Data entries
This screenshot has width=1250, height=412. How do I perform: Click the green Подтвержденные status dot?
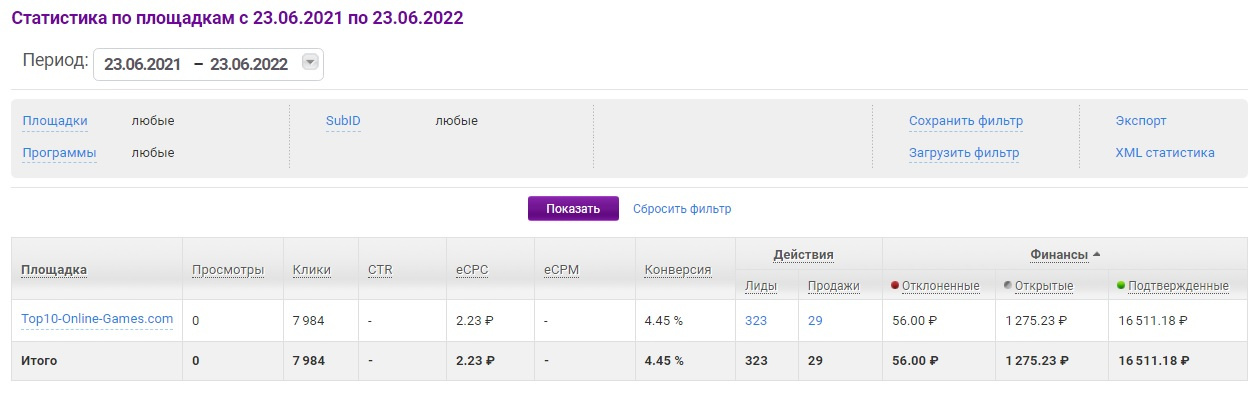1121,285
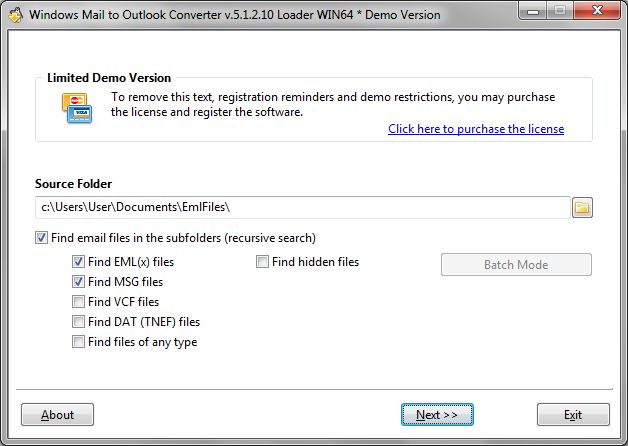Viewport: 628px width, 446px height.
Task: Check Find files of any type
Action: click(78, 342)
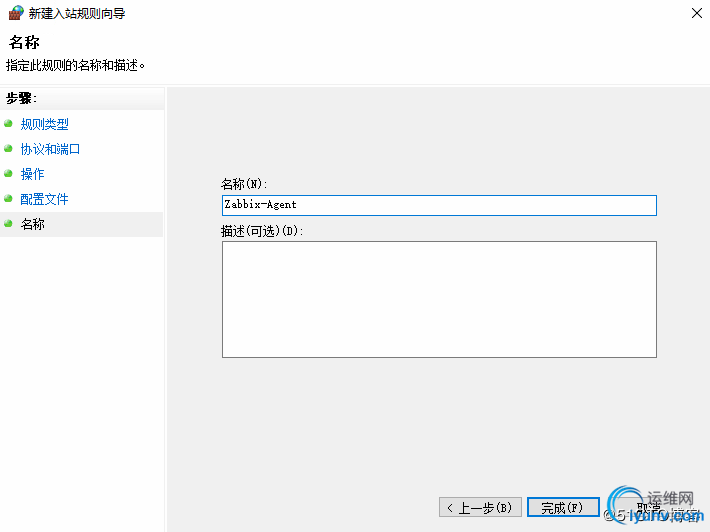Screen dimensions: 710x532
Task: Go to the 规则类型 step
Action: pos(44,124)
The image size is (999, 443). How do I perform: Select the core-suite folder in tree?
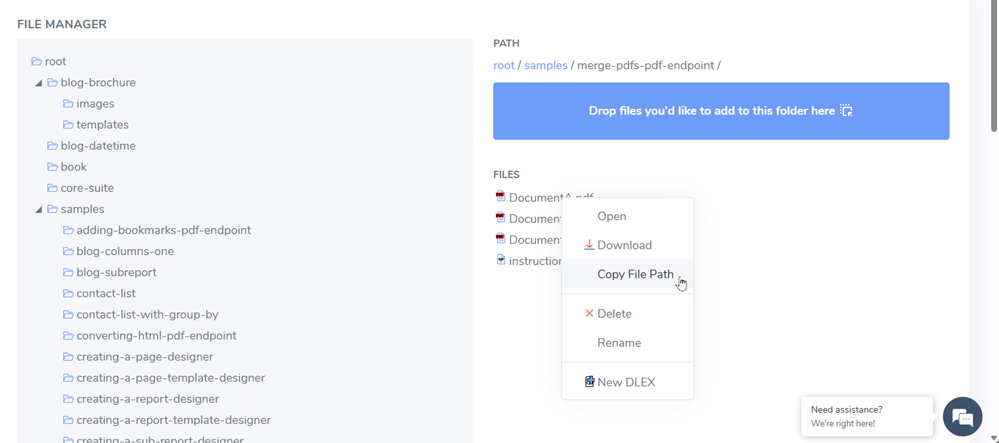tap(87, 188)
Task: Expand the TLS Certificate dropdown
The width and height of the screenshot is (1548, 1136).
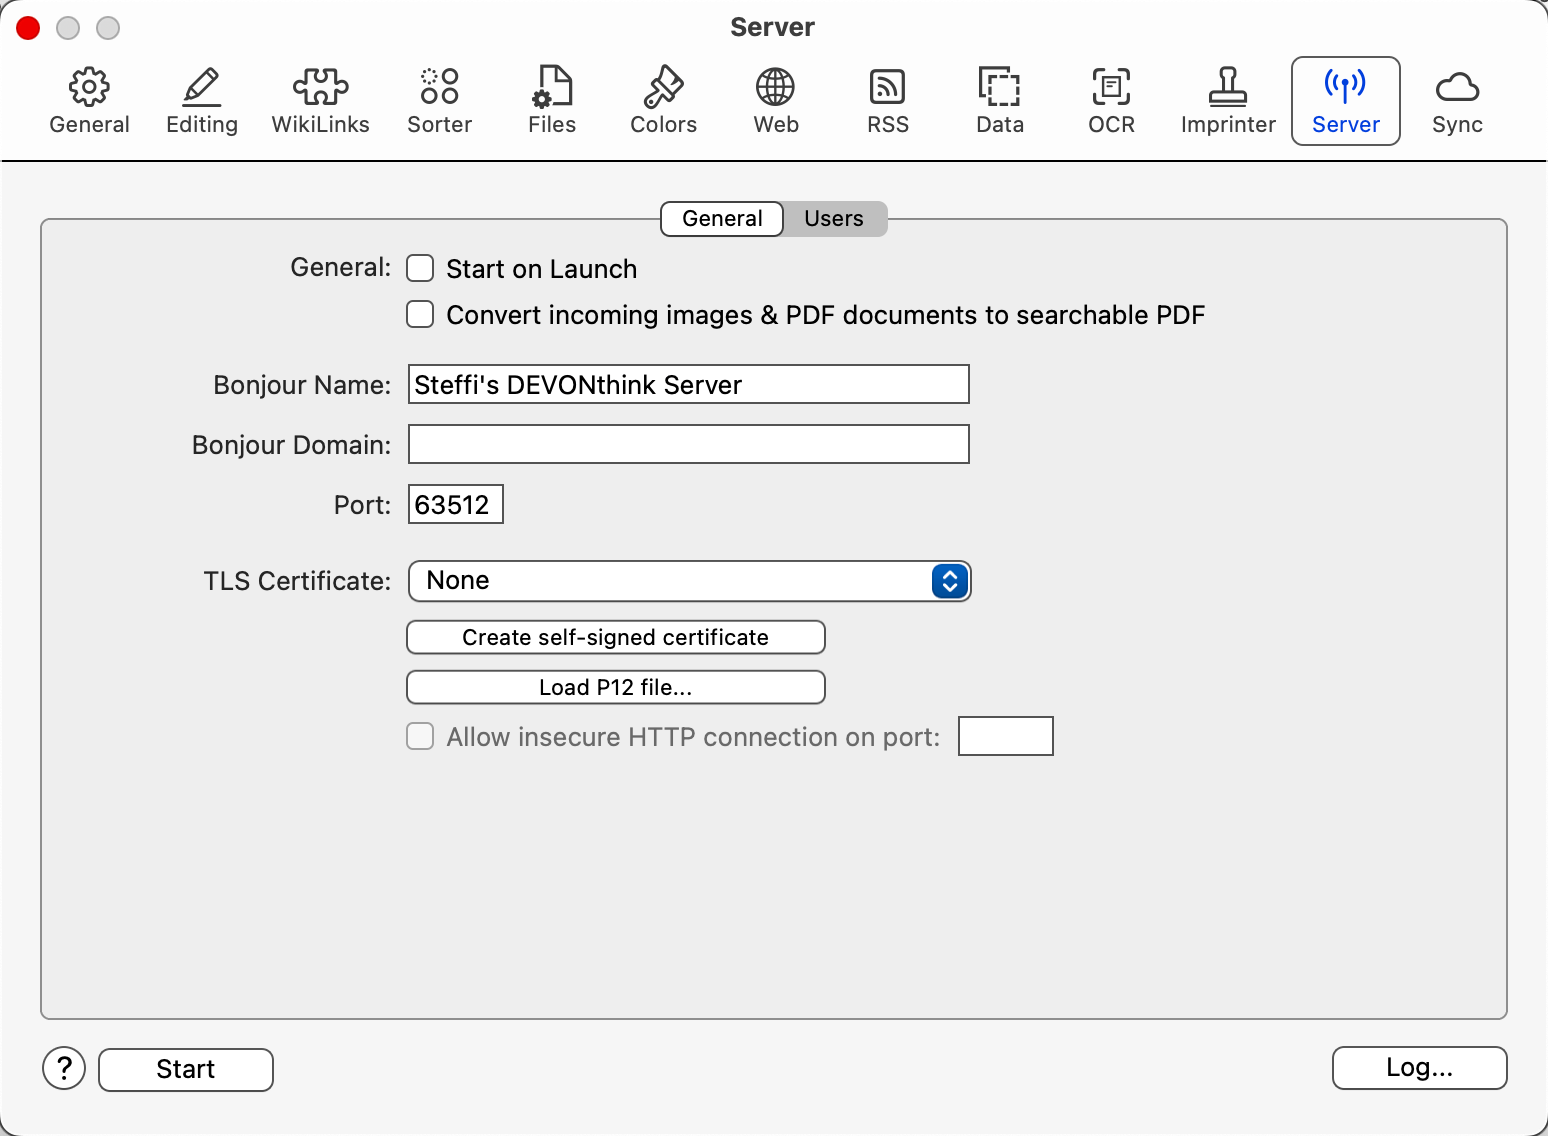Action: pos(689,581)
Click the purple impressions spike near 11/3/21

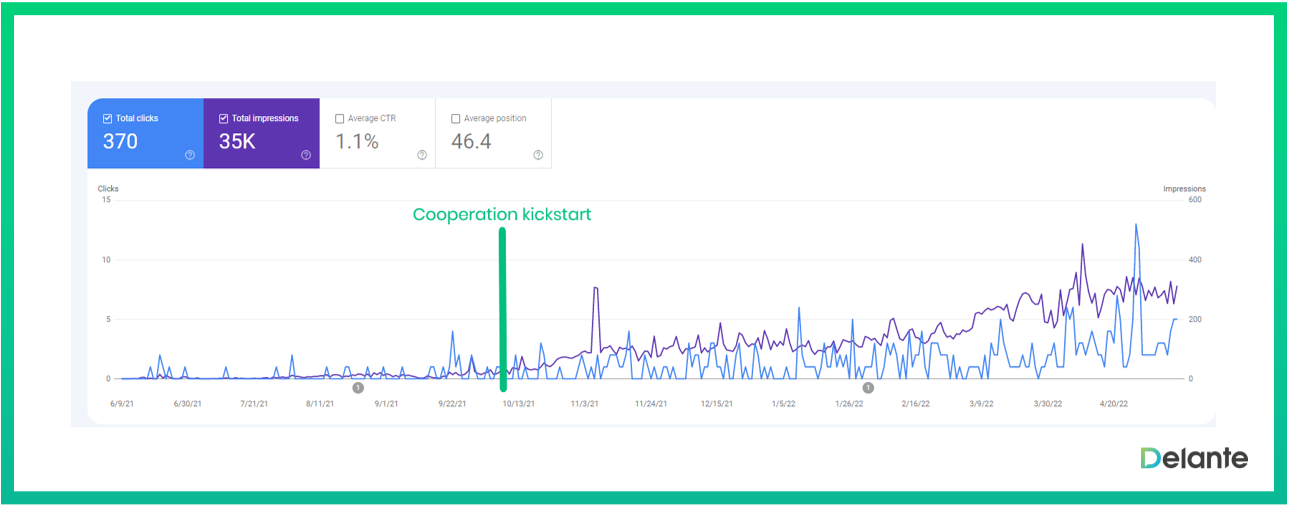[595, 289]
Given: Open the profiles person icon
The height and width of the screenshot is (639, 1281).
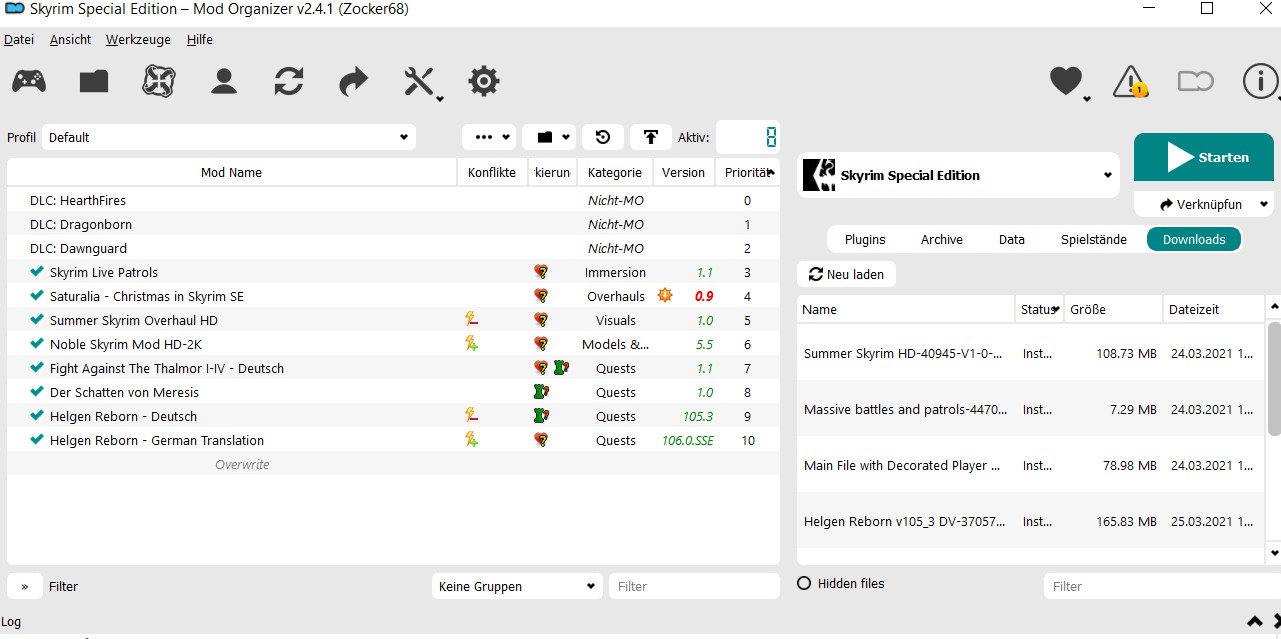Looking at the screenshot, I should tap(224, 81).
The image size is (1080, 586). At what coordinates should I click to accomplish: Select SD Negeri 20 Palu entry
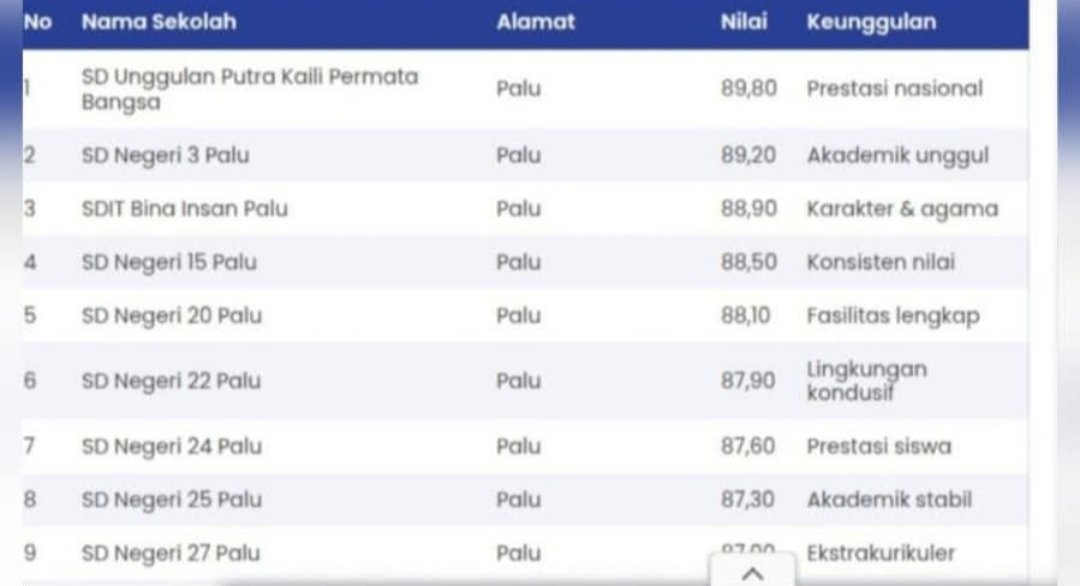[x=171, y=315]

Task prompt:
Your reply should consist only of the lines running from the line with "Click the purple" to the end of the entries, both included, copied exactly and without any pictures.

Output of the task:
Click the purple impressions spike near 11/3/21

[595, 289]
Given: Open the profiles person icon
The height and width of the screenshot is (639, 1281).
Looking at the screenshot, I should tap(224, 81).
The image size is (1080, 586). At what coordinates should I click to accomplish: Select SD Negeri 20 Palu entry
[x=171, y=315]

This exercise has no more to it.